With the tradescape design scenario, you quickly learn what your signalers offer in terms of this absolute time horizon. You know approximately the measure of lag that is expected. With experience, you can know in a second whether your favored algorithm has a chance of trading a given entity for more reward than pain. There is no optimization, or at least it is minimally needed. You simply explore the real-world signals that can match this universal time horizon. You can then look at the lag and accuracy of each, and then the equity curve for the signaling. The process can literally take minutes.

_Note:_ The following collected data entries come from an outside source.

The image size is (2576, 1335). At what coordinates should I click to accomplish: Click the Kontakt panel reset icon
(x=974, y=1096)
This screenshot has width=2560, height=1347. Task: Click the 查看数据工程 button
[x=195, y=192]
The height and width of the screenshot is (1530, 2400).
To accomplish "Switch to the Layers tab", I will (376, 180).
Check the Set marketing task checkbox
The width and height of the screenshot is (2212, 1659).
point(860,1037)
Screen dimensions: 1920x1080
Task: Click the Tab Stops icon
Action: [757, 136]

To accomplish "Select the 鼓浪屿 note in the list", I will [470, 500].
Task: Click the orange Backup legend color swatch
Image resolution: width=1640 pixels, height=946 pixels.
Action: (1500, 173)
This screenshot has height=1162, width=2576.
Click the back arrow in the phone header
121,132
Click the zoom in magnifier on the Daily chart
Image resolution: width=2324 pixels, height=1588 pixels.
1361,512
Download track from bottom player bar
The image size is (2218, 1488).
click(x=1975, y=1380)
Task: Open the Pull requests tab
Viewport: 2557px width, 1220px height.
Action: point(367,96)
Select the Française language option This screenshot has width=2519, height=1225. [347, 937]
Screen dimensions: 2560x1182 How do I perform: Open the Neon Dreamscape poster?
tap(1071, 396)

The tradescape design scenario seeks to minimize or eliminate optimization and overfitting. While there is nothing one can do to prevent what can fundamentally change walking forward, tradescapes represent the best way we have found for walking forward in confidence. Random chance should be nowhere a factor. The misleading maxima of optimizations should be nowhere a part of the process. One will know, historically, exactly how much latitude one has in this signaler when it is put online, and with a reasonable measure of confidence, what can be expected walking forward in each of the market states represented in the historical period.

2013 and Beyond

We find it inefficient to work with 1 signal at a time when you can work with 700 that map the entire tradable landscape, and you are furnished a visualization that requires all of about one second for ten years of EOD data. We find it equally silly to waste time and energy on any specific signaling algorithm with suspect accuracy and limitations in terms of what lag can be effectively realized when we can use a universal signaler that allows us to see the entire trading response surface at full accuracy and at every lag that ranges from the anemic in sluggishness to the spectacular or even the impossibly great in terms of nimbleness. We find it painful to cycle through MC studies when this robustness across time can be answered in a far more certain and absolute sense. It makes no sense to look at a snapshot in time of one state of signal when one can take that snapshot of the entire trading landscape. We find it exceedingly wasteful to test a given entity against an array of signalers when most of the answers, and perhaps far more useful ones, come from this universal signaler. Once you know you can effectively trade an entity within the capabilities of your signaler, that is the time to begin the signal design process. With experience, that process can be a surprisingly swift one.